Rare Christmas Security Warnings For Westerners in Beijing

An armed policeman of the Snow Leopard Commando Unit stands guard near a police van at the Sanlitun area, a fashionable location for shopping and dining, in Beijing, China, on December 24. REUTERS/Jason Lee

BEIJING (Reuters) - At least four Western countries took the unusual step on Thursday of issuing Christmas security warnings for Westerners in a popular Beijing diplomatic and entertainment district as police stepped up patrols.

Beijing is generally safe and criminals rarely target foreigners, although the fashionable Sanlitun bar and restaurant area occasionally sees fights. In August, a lone attacker stabbed a French man and a Chinese woman there.
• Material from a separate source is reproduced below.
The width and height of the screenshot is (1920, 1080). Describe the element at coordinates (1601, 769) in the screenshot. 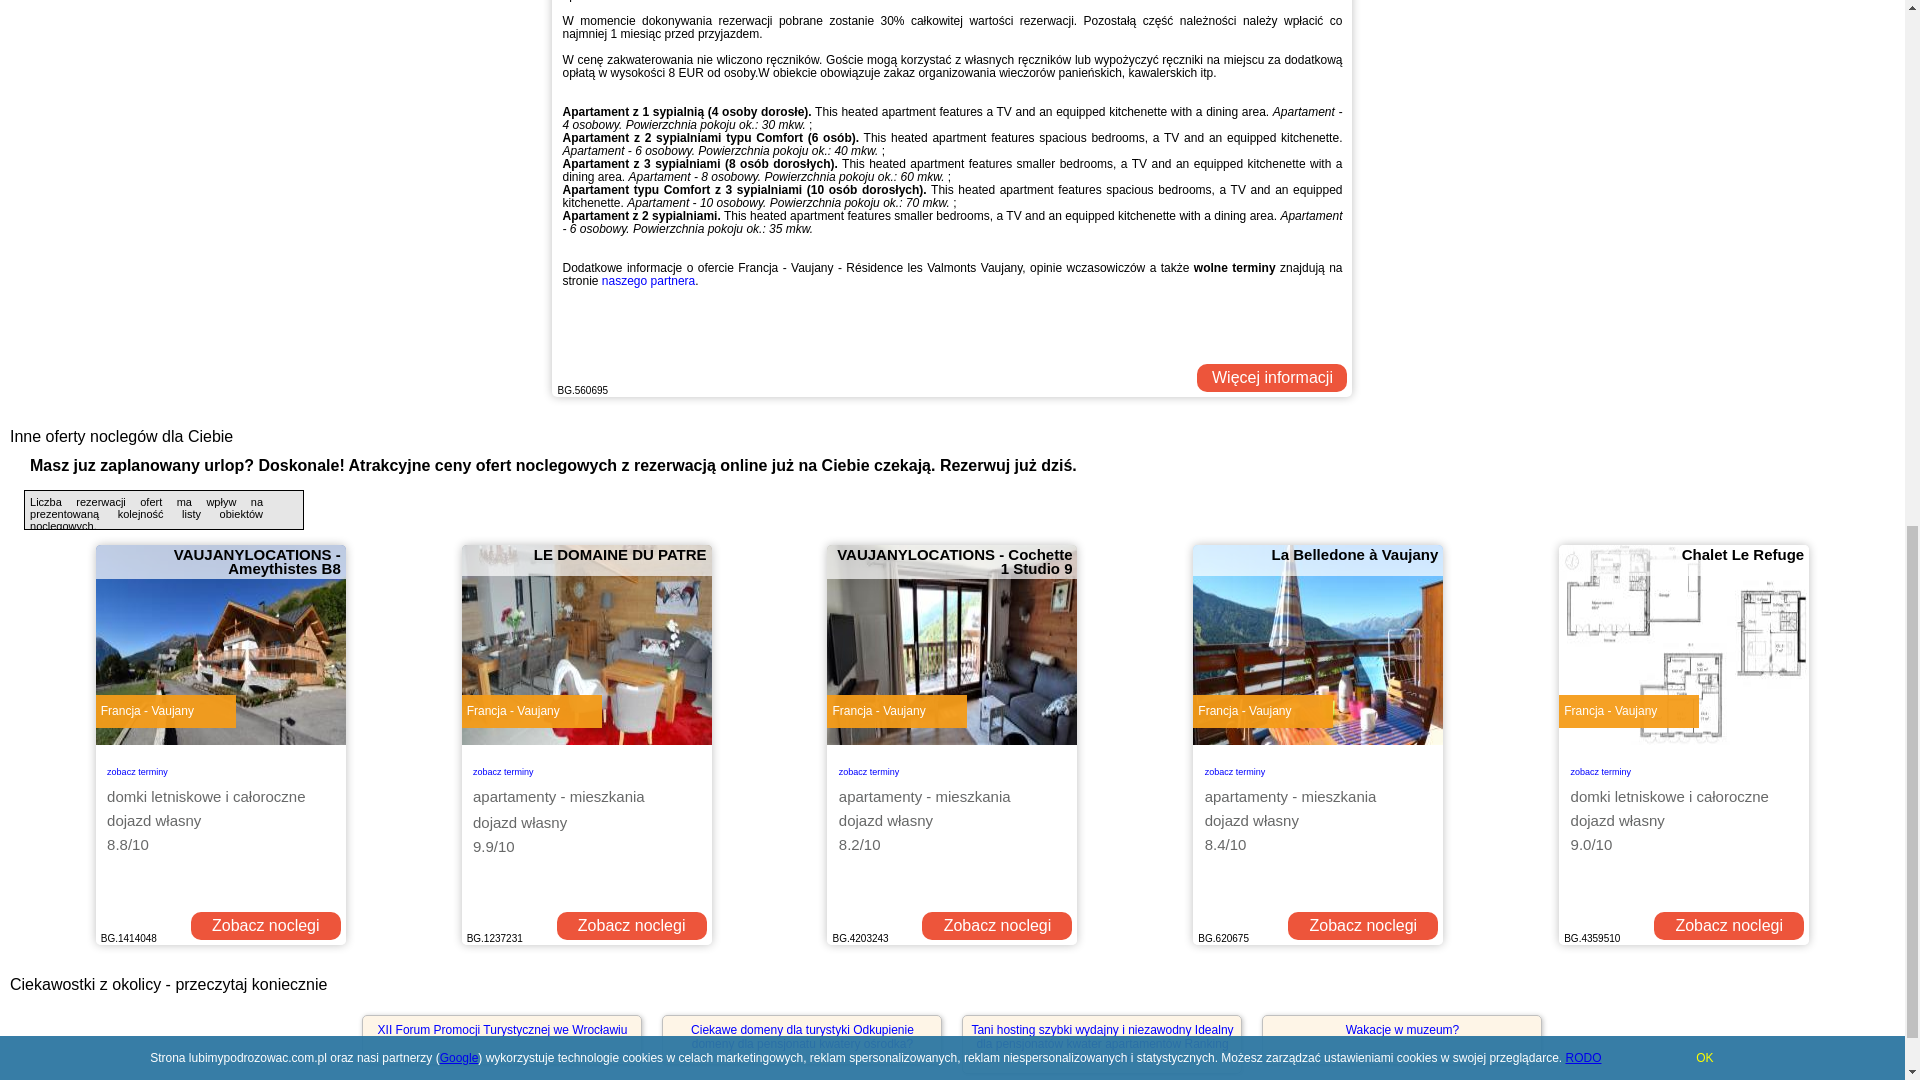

The woman died.

The U.S. Embassy said in a brief statement it had "received information of possible threats" against Westerners in Sanlitun, also home to many embassies, on or around Christmas Day, December 25.

The French Embassy, Britain's Foreign Office and Australia's Department of Foreign Affairs issued similar warnings. None of them elaborated.

Chinese Foreign Ministry spokesman Hong Lei said he was aware of the reports and that the government paid great attention to foreigners' safety.

Beijing police, in a statement on their official microblog, said they had issued a "yellow" security alert for Christmas and New Year, the second lowest level, focused on areas like malls, which are likely to see more people visiting during the festivities.

"Beijing police are planning ahead and taking many measures ... to ensure good public order," it said.

Christmas is not a holiday in officially atheist China, but more and more young people celebrate it as they view it as a sophisticated Western custom and excuse to give gifts.

A Reuters photographer saw police commandos with guns in front of Sanlitun's main mall. Regular police tend not to carry guns in China, and gun crime is in any case uncommon.

The city overall has been on much higher alert, with patrols by armed police in popular shopping and tourism sites, since a fatal car crash in 2013 at the top edge of Tiananmen Square in which five people died.

The government blamed that incident on Islamist militants from China's unruly far western region of Xinjiang, where hundreds have died in unrest in recent years.

While the violence has generally been limited to Xinjiang, last year at least 31 died in a knife attack at a station in China's southwestern city of Kunming, also blamed on militants from Xinjiang.